Tamanho poder não significa que ser diretor é apenas mandar e ser obedecido. No passado, Dennis viveu alguns apuros e constrangimentos em embates com a chefia. Em 1985, chegou a ser demitido ? e recontratado 24 horas depois. Ele pôs no ar, desavisado, cenas da novela Corpo a Corpo embaladas com uma música de Milton Nascimento, um de seus maiores amigos, que não tinha autorização da gravadora. Da mesma forma, ter no currículo sucessos como Dancin? Days, Vale Tudo, Celebridade e Anos Rebeldes não significa que pode fazer o que quiser sem prestar contas a ninguém. Em 1991 Dennis levou um pito homérico do então vice-presidente da emissora, José Bonifácio de Oliveira Sobrinho, o Boni, logo nos primeiros capítulos de O Dono do Mundo. Inspirado nas produções cinematográficas, decidiu criar um clima especial no estúdio, com um fog artificial. O chefão odiou. “Tira isso! Está tudo esfumaçado, não se vê nada”, vociferou Boni.

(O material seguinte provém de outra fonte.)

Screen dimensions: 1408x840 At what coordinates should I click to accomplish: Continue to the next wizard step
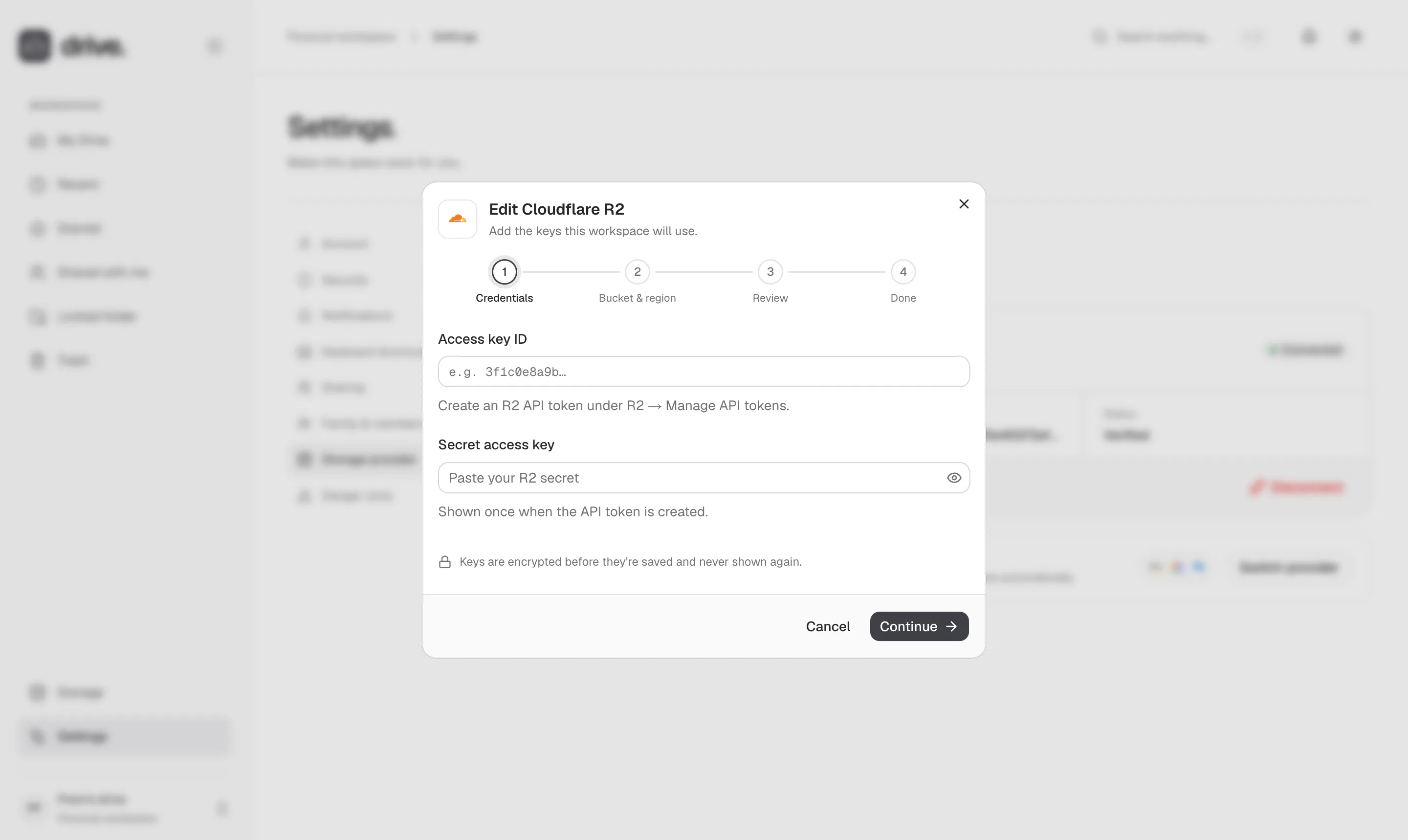[x=919, y=626]
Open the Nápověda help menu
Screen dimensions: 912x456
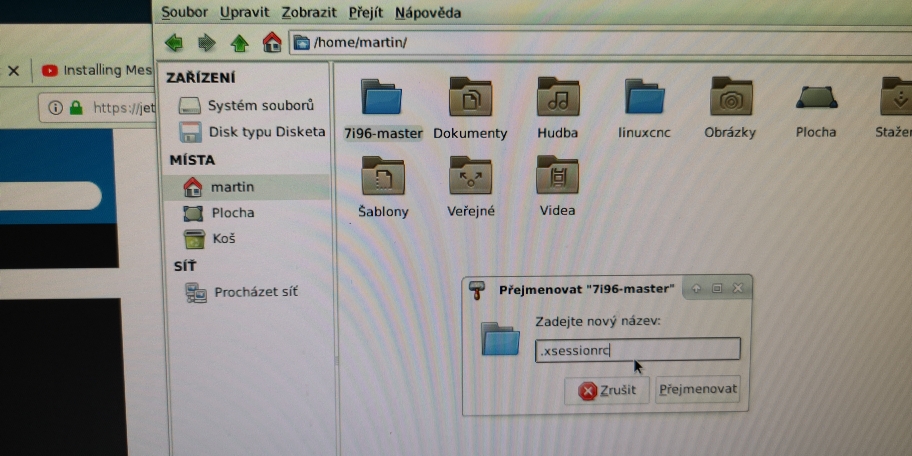click(428, 13)
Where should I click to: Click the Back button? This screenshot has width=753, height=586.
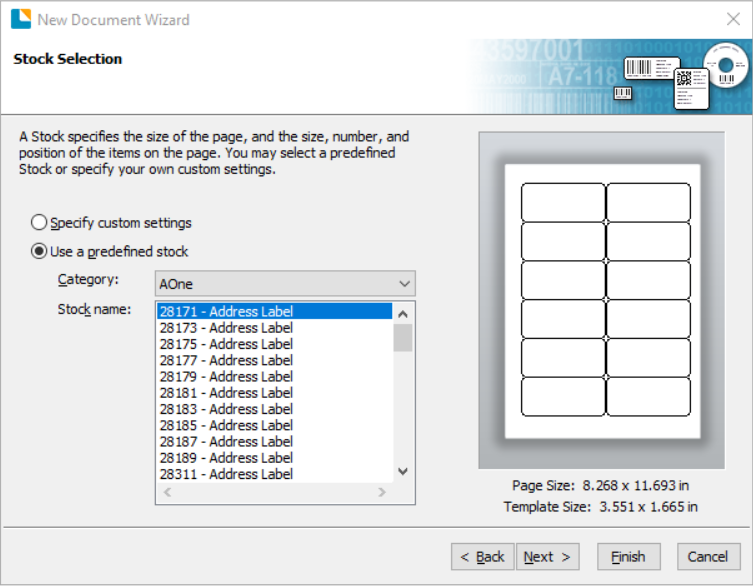[x=483, y=557]
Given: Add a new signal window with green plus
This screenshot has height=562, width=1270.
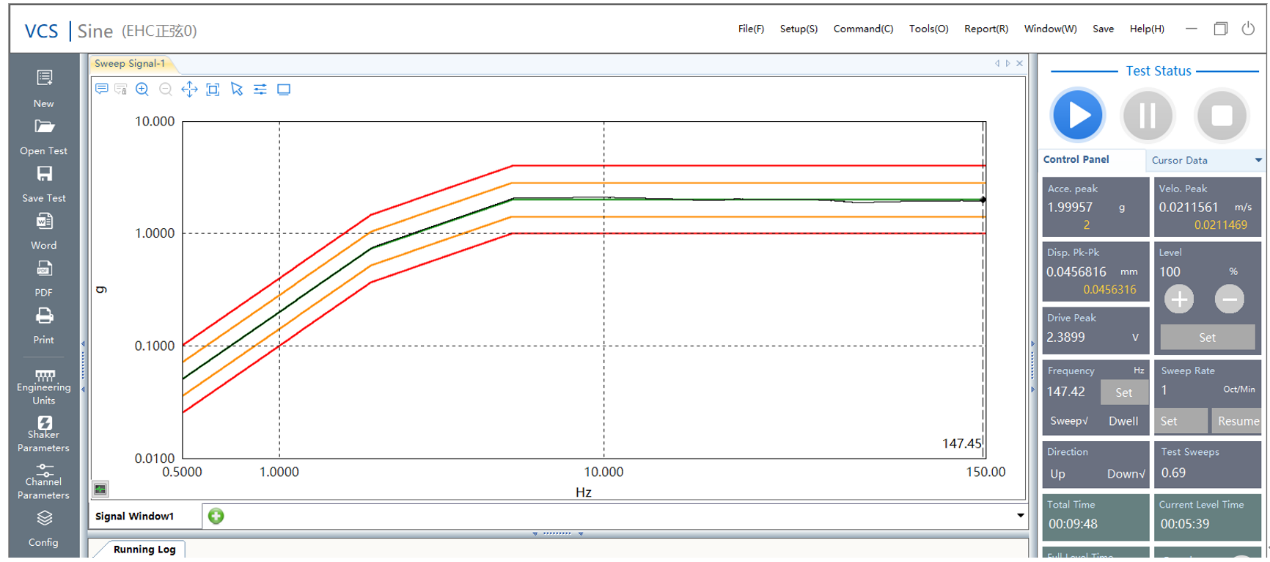Looking at the screenshot, I should click(216, 516).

Assim como acontece com os atores, o fato de ser uma figura pública rende dissabores que vão muito além do assédio de interessados em obter uma chance de ouro na TV. Recentemente, Dennis enfrentou a dor de cabeça de ser alvo de um processo judicial movido por um ator do Rio Grande do Sul. O rapaz, chamado Nil Gomes, entrou com uma ação em 2011 alegando que tivera um caso com o diretor em troca de um papel numa novela e que este não cumprira o acerto. A Justiça deu ganho de causa ao chefão da Globo, mas um vídeo foi postado por Gomes no YouTube, onde está até hoje, e já conta com mais de 20?000 visualizações. O episódio toca em um ponto sensível em torno da ambição sem limite de jovens atores que topam tudo por um papel e da falta de escrúpulos de diretores no exercício de seu poder, naquilo que se tornou conhecido como teste do sofá. Para o Dennis, a questão é assunto encerrado. “Isso jamais aconteceu. Estaria pondo em xeque a minha capacidade como homem e usando a minha profissão, que é sagrada”, afirma. Sua preocupação agora é com a próxima novela de Gilberto Braga, que deve dirigir em 2014, e o comando de uma nova peça. “Demorei muito para fazer teatro, agora não saio mais”, afirma. A julgar pelo resultado de Elis, a Musical, o rapaz parece que tem futuro.